To The Editor:
We read with great interest the article "Prevalence of Fat Embolism Following Bilateral Simultaneous and Unilateral Total Hip Arthroplasty Performed with or without Cement. A Prospective, Randomized Clinical Study" (2002;84:1372-79), by Kim et al. We would like to congratulate the authors on a very thorough and well-conducted study.
The authors reported on four patients who had neurological manifestations on the first postoperative day. They suggested that all four of the affected patients had blood samples taken on the first postoperative day that were positive for bone-marrow cells. They hypothesized that bone-marrow-cell embolization caused biochemical and/or biomechanical changes that could explain the encephalopathy displayed by this subgroup. They also reported that all patients with bone-marrow-cell embolization had significantly lower arterial oxygen tensions and oxygen saturations than did patients without bone-marrow-cell emboli. Therefore, hypoxemia appeared to be the most likely cause for the neurological manifestations.
First, did the authors consider screening their study patients for a patent foramen ovale? The prevalence of patent foramen ovale in a normal population has been reported to range from 17% to 32% of healthy individuals
1 . This abnormality might be another potential route for emboli to reach the systemic circulation and end organs. Approximately 50% of their study population had evidence of fat emboli in the right atrium; a substantial proportion of the patients might have had a patent foramen ovale that allowed systemic embolization and subsequent cerebral embolization, resulting in cognitive dysfunction that may not have manifested as floridly as encephalopathy and confusion.

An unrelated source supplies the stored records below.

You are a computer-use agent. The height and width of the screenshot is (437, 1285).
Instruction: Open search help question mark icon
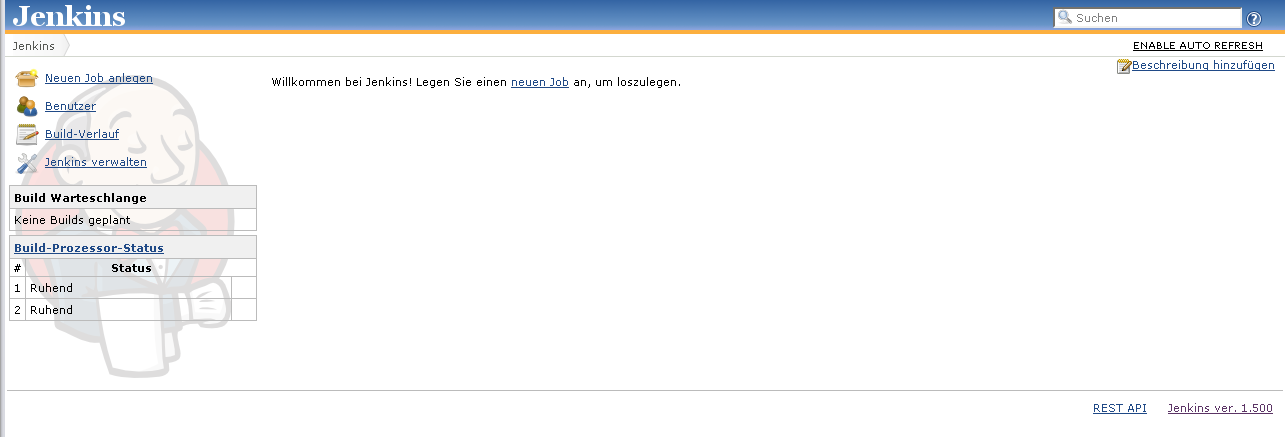[1254, 19]
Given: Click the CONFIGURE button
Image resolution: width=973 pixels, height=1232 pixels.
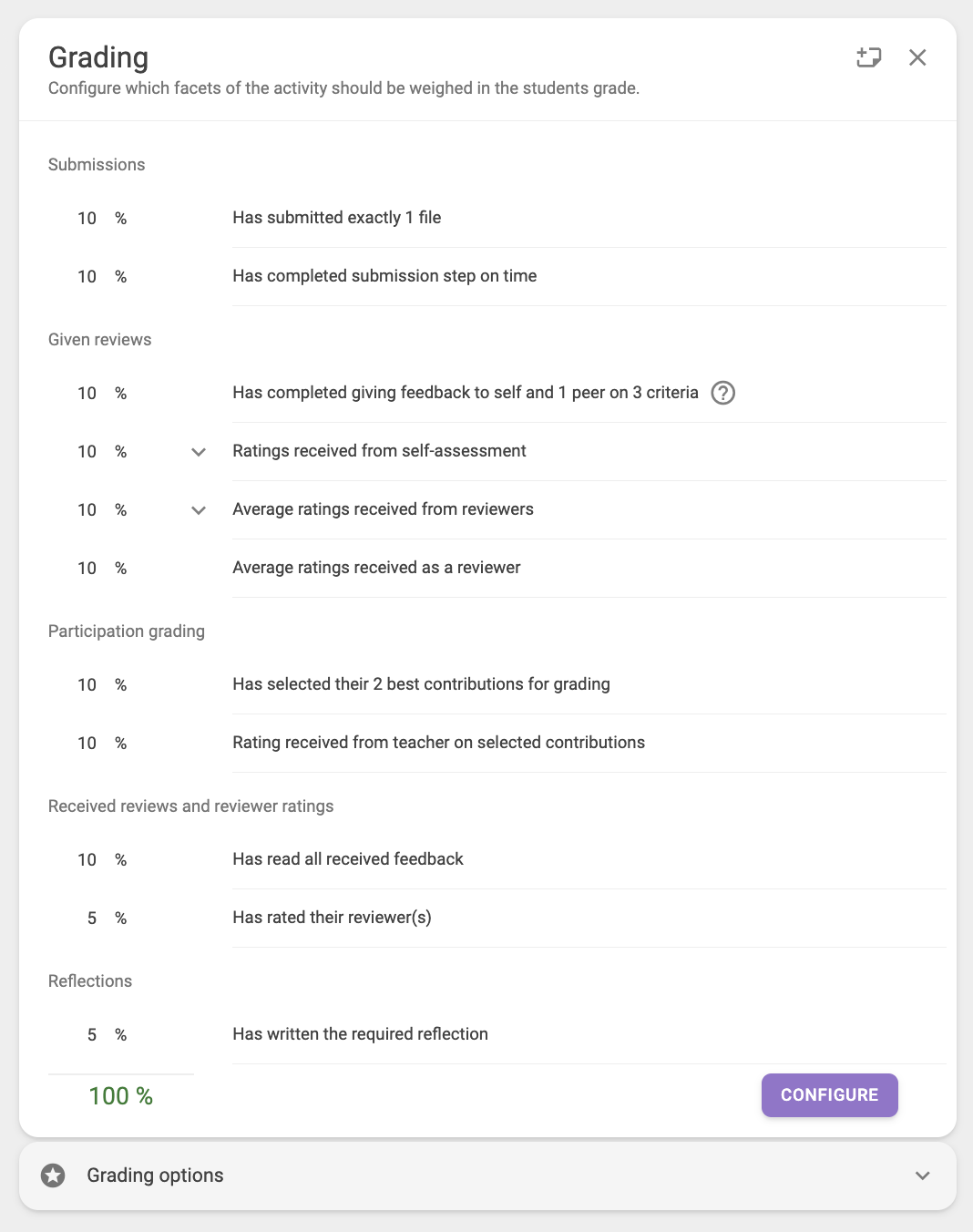Looking at the screenshot, I should pos(830,1094).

Second, did any of these four patients have evidence of fat emboli as well? A total of twenty-five patients had bone-marrow-cell embolization, but only four displayed neurological symptoms. Is it possible, therefore, that the remaining twenty-one patients had manifestations too subtle to pick up with standard clinical neurological examinations?
Milder forms of cognitive dysfunction might be better explained by the work carried out by Byrick et al.
2 and others
3,4 who have shown repeatedly that intravascular fat has been found in all brain, kidney, and heart specimens obtained after intramedullary procedures in canine models. The route for emboli to the systemic circulation was reported to be transpulmonary, as none of the dogs had a patent foramen ovale.
To our knowledge, a battery of validated neuropsychological tests is the only reliable method of demonstrating postoperative cognitive dysfunction
5 ; thus, do the authors agree that even the patients who exclusively had fat embolization might have suffered mild cognitive dysfunction that may have been too subtle to pick up by standard clinical means? If all of the patients had been tested by formal neuropsychological means, is there a possibility that cognitive dysfunction would have been detected in a subgroup of patients positive for patent foramen ovale and fat emboli, in the presence of normal perioperative arterial oxygen tensions and saturations as were reported for the group with fat emboli only?
Furthermore, do the authors agree that, although the four patients who had florid neurological manifestations also had hypoxemia, their cognitive dysfunction might have been a result of fat or bone-marrow-cell cerebral embolization through a patent foramen ovale or through transpulmonary passage? Would they also agree, therefore, that a larger proportion of their study sample may have suffered milder cognitive dysfunction, attributable to the same embolic routes?
Whether a relationship exists between this subgroup and unilateral or bilateral hip arthroplasty and hip arthroplasty with or without cement remains unclear.
Y.-H. Kim, S.-W. Oh, and J.-S. Kim reply:
We are pleased to respond to Dr. Patel's commentary on our article. First, we did not consider screening our study patients for a patent foramen ovale. We agree that this might be another potential route for emboli to reach the circulation and end organs. We monitored right atrial pressure, and yet we found no abnormally increased right atrial pressure. Therefore, we believe that the possibility of systemic embolization through a patent foramen ovale is slim.
Second, four patients with bone-marrow emboli had no evidence of fat emboli. However, it is possible that the remaining twenty-one patients had manifestations too subtle to pick up with standard clinical neurological examinations. Even if milder forms of cognitive dysfunction were not detected with standard clinical neurological examinations, this transient mild neurological dysfunction would not be a relevant clinical problem.